## PROBLEM REQUIREMENTS
In the text about Hadım Ali Pasha, where was he defeated in 1488?

## SELECTED EXTRACT
──────────

Grand Vizier of the Ottoman Empire
- In office 1506–1511
- Monarch: Bayezid II
- Preceded by: Hersekzade Ahmed Pasha
- Succeeded by: Hersekzade Ahmed Pasha
- In office 1501–1503
- Monarch: Bayezid II
- Preceded by: Mesih Pasha
- Succeeded by: Hersekzade Ahmed Pasha

Personal details
- Born: Drozgometva, Bosnia
- Died: July 1511 Çubukova, between Kayseri and Sivas, Ottoman Empire
- Parent: Radošin, son of Vučihna, son of Ostoja (father);

Military service
- Battles/wars: Şahkulu Rebellion †

= Hadım Ali Pasha =

Grand Vizier of the Ottoman Empire (1501–1503, 1506–1511)

Hadım Ali Pasha (Turkish: Hadım Ali Paşa; died July 1511), also known as Atik Ali Pasha (Turkish: Atik Ali Paşa), was an Ottoman statesman and eunuch (hadım means "eunuch" in Turkish) of Ottoman Bosnian origin. He served as governor of Rumeli, and led the Ottoman army in the Ottoman–Mamluk War of 1485–1491, but was defeated at Adana in 1488. He was then named grand vizier from 1501 to 1503, and again from 1509 to 1511. During his latter tenure, he led the suppression of the Alevi-led Şahkulu Rebellion, but died in battle near Sivas along with the rebel leader Şahkulu himself.

──────────

## Lines for locating described items

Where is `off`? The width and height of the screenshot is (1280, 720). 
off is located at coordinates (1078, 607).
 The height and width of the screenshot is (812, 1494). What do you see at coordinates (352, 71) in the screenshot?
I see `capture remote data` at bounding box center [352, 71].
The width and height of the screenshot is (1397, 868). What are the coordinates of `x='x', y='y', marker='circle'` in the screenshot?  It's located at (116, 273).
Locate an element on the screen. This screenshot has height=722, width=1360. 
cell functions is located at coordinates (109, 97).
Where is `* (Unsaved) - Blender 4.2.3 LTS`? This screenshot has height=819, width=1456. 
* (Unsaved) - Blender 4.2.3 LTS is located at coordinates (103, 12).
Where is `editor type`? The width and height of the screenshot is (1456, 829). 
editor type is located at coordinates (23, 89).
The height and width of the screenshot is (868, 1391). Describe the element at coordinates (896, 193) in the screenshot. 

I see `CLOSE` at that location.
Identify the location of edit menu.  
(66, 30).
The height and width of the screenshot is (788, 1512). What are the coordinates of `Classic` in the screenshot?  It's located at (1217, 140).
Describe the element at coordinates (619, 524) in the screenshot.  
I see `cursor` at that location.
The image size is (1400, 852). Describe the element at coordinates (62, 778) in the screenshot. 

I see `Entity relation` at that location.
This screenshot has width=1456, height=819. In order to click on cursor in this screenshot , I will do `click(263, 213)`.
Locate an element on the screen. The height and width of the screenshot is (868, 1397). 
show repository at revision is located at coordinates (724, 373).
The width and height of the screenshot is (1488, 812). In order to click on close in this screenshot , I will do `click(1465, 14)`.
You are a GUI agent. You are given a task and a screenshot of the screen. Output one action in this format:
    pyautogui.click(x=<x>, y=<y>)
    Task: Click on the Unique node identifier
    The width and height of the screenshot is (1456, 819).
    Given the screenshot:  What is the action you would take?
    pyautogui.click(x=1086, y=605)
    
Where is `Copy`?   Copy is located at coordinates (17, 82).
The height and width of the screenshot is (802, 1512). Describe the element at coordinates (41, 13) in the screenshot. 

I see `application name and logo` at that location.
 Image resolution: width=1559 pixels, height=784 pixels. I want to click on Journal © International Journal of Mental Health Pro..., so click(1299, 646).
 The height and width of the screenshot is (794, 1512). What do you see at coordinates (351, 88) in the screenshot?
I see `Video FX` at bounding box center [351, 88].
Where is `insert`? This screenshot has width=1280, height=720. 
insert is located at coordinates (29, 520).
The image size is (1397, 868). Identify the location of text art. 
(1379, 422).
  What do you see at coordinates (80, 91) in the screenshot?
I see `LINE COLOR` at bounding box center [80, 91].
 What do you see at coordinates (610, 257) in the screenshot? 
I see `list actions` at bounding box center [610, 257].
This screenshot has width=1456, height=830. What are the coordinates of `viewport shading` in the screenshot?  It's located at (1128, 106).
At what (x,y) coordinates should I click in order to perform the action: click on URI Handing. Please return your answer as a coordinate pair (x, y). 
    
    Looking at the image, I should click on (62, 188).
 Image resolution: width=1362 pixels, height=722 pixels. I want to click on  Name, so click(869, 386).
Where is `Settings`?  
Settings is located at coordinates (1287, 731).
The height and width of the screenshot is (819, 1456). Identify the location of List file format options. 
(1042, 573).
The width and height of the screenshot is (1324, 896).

──────────

## OUTPUT FOR THIS EXERCISE
At Adana.